#### [PROBLEM TO WORK ON]
Everything from the line containing "1512x795 pixels. How" through the line containing "Given: Click the external" in the listing below should be copied exactly, and nothing more.

#### [EXTRACTED RECORDS]
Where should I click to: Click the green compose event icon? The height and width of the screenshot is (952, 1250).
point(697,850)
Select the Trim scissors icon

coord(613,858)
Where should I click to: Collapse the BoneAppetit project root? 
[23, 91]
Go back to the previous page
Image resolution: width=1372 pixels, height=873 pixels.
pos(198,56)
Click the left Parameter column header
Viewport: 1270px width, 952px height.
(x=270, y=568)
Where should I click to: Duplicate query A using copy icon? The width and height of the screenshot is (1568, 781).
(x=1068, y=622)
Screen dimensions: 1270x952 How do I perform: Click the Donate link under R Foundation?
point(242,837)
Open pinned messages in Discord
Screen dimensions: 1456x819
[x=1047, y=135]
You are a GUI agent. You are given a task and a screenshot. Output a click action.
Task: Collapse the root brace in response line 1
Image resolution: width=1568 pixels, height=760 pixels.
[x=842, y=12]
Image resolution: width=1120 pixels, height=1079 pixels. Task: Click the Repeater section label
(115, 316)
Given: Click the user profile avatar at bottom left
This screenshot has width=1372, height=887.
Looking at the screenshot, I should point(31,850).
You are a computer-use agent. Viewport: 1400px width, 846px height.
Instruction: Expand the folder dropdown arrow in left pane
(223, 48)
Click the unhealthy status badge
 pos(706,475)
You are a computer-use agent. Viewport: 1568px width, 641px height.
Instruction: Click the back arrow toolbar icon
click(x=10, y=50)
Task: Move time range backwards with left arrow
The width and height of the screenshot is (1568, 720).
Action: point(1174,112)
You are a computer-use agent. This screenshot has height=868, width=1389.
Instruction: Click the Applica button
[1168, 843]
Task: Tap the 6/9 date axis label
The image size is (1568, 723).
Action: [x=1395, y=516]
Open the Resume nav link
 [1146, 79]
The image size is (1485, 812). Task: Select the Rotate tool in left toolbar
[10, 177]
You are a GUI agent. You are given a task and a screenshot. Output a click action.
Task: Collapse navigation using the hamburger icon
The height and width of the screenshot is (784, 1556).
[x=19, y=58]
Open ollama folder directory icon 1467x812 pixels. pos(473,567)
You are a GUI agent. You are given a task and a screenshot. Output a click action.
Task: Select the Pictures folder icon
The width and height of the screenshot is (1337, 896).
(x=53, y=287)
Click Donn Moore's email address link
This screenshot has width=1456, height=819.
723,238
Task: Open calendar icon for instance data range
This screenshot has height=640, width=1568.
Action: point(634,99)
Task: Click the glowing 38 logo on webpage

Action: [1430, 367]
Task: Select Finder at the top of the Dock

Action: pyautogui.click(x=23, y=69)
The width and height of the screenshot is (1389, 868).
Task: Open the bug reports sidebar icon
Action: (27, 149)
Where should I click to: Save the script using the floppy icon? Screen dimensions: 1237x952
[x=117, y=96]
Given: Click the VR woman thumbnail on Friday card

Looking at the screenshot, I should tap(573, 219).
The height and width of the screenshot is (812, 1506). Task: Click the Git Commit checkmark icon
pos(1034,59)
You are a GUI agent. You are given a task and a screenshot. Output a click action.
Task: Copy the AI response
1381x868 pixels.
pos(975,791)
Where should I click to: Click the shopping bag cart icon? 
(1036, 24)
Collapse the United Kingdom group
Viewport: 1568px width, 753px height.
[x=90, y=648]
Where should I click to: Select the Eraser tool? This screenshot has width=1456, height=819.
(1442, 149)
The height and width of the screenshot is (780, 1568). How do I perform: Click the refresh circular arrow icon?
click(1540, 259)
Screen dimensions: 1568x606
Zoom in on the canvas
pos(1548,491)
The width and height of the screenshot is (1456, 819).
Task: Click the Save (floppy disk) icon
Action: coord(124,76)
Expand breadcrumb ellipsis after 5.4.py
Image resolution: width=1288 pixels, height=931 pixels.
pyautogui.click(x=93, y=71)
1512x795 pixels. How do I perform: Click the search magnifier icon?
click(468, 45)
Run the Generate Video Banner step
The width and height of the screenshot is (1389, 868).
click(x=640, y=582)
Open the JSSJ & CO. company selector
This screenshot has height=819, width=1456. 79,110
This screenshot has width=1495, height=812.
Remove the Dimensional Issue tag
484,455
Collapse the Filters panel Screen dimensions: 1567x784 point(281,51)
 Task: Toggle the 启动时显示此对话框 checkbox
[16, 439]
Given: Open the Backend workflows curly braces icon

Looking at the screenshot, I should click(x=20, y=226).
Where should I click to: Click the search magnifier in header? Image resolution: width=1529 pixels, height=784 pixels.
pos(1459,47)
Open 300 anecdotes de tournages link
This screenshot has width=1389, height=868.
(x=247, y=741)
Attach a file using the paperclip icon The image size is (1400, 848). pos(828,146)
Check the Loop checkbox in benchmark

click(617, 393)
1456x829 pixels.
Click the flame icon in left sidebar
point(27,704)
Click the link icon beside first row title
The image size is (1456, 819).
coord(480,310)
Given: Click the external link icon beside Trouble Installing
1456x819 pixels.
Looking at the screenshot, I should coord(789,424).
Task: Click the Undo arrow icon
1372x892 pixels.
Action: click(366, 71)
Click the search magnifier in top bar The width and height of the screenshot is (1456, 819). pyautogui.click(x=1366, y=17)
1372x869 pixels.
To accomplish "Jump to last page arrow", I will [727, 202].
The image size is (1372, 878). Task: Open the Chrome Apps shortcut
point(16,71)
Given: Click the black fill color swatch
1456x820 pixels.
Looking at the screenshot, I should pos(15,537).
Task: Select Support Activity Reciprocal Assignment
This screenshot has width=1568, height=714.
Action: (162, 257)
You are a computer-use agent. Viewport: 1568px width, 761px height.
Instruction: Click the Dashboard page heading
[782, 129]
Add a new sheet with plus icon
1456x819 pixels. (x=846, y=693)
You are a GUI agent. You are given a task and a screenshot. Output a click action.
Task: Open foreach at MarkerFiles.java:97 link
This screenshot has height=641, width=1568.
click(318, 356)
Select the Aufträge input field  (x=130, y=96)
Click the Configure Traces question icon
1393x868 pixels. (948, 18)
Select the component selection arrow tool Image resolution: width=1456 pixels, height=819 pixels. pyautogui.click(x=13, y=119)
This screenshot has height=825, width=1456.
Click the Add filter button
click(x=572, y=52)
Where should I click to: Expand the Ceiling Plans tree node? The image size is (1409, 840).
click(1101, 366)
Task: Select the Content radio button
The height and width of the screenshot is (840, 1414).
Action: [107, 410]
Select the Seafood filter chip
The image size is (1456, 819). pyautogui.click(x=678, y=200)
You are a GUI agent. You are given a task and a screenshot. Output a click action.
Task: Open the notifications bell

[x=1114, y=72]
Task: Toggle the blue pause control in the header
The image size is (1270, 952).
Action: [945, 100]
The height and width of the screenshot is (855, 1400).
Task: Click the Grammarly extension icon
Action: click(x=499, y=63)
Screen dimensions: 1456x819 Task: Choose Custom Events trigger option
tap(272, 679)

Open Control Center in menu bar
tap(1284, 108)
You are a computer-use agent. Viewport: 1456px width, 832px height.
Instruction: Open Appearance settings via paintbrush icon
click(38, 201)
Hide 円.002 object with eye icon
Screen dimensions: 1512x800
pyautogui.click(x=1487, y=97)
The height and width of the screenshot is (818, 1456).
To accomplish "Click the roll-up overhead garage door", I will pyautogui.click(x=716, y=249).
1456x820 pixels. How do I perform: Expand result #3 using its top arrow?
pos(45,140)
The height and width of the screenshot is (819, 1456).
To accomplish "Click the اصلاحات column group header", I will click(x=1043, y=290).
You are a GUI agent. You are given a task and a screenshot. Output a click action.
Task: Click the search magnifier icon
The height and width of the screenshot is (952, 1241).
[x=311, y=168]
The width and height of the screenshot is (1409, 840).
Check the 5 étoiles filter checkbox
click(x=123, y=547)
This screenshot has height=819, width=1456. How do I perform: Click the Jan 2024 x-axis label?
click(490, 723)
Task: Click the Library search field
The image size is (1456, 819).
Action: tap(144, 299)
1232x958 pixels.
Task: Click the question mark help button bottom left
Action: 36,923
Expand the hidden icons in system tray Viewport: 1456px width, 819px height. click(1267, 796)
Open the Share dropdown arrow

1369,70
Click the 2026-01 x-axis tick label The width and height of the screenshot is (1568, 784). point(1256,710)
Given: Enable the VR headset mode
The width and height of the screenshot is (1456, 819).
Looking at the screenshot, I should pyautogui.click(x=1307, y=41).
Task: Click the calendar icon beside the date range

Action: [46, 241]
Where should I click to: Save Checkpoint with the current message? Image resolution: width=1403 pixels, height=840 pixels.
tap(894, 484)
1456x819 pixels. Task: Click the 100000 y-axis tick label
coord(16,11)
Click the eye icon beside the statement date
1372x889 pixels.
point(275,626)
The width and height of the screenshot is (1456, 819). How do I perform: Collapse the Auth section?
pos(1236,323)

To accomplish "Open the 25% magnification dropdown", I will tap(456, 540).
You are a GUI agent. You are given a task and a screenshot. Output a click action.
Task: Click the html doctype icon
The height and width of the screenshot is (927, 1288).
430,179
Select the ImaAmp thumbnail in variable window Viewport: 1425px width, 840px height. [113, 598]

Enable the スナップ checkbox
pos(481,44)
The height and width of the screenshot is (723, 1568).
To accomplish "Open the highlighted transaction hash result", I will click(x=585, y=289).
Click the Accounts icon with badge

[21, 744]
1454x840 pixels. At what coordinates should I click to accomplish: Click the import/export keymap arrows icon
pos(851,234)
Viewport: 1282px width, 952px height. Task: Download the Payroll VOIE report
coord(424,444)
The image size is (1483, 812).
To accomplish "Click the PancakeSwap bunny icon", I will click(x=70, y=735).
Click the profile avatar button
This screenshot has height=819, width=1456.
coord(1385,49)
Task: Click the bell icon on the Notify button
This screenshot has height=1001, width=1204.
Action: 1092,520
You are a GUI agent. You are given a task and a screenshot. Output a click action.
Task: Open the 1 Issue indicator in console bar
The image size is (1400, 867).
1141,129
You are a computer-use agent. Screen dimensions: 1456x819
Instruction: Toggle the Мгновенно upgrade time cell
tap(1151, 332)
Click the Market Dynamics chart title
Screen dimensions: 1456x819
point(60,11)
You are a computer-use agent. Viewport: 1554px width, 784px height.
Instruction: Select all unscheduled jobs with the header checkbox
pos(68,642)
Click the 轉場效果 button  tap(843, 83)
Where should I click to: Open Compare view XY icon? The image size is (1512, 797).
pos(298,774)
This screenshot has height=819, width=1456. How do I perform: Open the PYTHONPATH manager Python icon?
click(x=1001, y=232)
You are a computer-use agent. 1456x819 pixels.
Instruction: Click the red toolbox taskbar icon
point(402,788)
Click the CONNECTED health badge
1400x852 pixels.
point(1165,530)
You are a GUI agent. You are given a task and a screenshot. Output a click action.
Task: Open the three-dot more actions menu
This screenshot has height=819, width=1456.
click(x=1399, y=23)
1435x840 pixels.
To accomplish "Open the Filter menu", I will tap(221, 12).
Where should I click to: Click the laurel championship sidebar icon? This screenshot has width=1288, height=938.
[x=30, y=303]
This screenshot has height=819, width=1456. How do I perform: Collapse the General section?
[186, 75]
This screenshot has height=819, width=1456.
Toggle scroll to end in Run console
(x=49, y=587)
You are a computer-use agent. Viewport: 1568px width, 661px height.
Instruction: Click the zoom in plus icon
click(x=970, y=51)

#### [SOLUTION TO THIS EXERCISE]
1512x795 pixels. How do I perform: Click the search magnifier icon?
click(468, 45)
Run the Generate Video Banner step
The width and height of the screenshot is (1389, 868).
click(x=640, y=582)
Open the JSSJ & CO. company selector
This screenshot has height=819, width=1456. 79,110
This screenshot has width=1495, height=812.
Remove the Dimensional Issue tag
484,455
Collapse the Filters panel Screen dimensions: 1567x784 point(281,51)
 Task: Toggle the 启动时显示此对话框 checkbox
[16, 439]
Given: Open the Backend workflows curly braces icon

Looking at the screenshot, I should click(x=20, y=226).
Where should I click to: Click the search magnifier in header? Image resolution: width=1529 pixels, height=784 pixels.
pos(1459,47)
Open 300 anecdotes de tournages link
This screenshot has width=1389, height=868.
(x=247, y=741)
Attach a file using the paperclip icon The image size is (1400, 848). pos(828,146)
Check the Loop checkbox in benchmark

click(617, 393)
1456x829 pixels.
Click the flame icon in left sidebar
point(27,704)
Click the link icon beside first row title
The image size is (1456, 819).
coord(480,310)
Given: Click the external link icon beside Trouble Installing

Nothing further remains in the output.